Problem statement: Return each line of the records holding the string "Tavastia".

Data items
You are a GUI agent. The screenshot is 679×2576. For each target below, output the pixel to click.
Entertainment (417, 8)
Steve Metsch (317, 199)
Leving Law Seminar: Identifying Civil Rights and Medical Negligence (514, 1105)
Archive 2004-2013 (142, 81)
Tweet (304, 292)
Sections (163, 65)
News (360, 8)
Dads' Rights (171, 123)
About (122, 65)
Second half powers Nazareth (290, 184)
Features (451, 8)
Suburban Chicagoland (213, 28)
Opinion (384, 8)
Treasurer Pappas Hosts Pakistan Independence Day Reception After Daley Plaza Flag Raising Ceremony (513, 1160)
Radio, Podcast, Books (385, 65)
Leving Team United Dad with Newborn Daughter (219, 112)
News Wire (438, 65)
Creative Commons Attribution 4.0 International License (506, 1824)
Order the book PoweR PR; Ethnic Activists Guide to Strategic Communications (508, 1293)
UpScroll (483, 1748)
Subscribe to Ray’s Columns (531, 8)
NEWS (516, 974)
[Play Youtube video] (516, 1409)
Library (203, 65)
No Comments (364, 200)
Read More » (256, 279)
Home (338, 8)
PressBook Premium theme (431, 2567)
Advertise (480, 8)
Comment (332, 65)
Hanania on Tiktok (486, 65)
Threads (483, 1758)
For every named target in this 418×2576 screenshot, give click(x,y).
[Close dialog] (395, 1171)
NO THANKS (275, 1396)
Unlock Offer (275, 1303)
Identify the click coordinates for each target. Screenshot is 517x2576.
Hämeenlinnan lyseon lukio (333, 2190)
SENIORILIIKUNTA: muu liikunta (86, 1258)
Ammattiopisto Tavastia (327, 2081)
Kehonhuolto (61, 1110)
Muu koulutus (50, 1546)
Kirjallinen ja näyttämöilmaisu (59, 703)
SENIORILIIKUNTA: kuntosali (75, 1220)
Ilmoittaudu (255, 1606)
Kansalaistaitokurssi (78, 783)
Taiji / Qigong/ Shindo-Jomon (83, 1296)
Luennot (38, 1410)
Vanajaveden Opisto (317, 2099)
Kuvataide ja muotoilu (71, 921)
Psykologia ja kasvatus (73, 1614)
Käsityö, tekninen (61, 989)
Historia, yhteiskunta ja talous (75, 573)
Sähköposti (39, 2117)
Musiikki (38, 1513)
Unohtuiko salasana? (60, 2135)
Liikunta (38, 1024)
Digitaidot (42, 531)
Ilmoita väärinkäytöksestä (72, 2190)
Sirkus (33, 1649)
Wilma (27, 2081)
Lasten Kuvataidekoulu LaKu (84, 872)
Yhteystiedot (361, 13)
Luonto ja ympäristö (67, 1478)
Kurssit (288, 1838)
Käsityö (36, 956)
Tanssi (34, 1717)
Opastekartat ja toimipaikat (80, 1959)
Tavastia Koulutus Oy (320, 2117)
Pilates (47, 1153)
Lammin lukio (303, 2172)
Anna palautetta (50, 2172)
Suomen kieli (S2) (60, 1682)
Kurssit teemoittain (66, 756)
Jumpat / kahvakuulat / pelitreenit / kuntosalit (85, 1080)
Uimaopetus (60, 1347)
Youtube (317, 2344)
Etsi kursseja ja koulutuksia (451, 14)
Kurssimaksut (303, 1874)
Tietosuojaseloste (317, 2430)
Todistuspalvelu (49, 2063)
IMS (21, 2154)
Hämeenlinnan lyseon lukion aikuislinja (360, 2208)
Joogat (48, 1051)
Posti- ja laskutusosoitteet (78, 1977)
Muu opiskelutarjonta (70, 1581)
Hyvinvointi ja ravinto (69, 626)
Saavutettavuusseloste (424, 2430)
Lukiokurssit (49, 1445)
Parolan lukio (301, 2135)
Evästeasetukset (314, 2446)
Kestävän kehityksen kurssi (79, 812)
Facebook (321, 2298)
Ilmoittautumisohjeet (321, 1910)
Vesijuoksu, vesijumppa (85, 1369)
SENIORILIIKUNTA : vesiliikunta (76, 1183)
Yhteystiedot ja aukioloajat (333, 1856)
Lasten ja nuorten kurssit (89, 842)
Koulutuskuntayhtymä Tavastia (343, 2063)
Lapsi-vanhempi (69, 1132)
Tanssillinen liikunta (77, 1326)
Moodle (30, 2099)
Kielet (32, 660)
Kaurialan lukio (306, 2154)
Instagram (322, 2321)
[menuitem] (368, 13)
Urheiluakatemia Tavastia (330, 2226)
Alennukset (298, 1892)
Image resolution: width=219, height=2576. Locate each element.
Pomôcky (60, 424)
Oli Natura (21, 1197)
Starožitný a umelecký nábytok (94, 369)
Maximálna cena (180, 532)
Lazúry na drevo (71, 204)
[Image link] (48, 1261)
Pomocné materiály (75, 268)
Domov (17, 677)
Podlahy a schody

Response below:
Ammattiopisto Tavastia (327, 2081)
Tavastia Koulutus Oy (320, 2117)
Koulutuskuntayhtymä Tavastia (343, 2063)
Urheiluakatemia Tavastia (330, 2226)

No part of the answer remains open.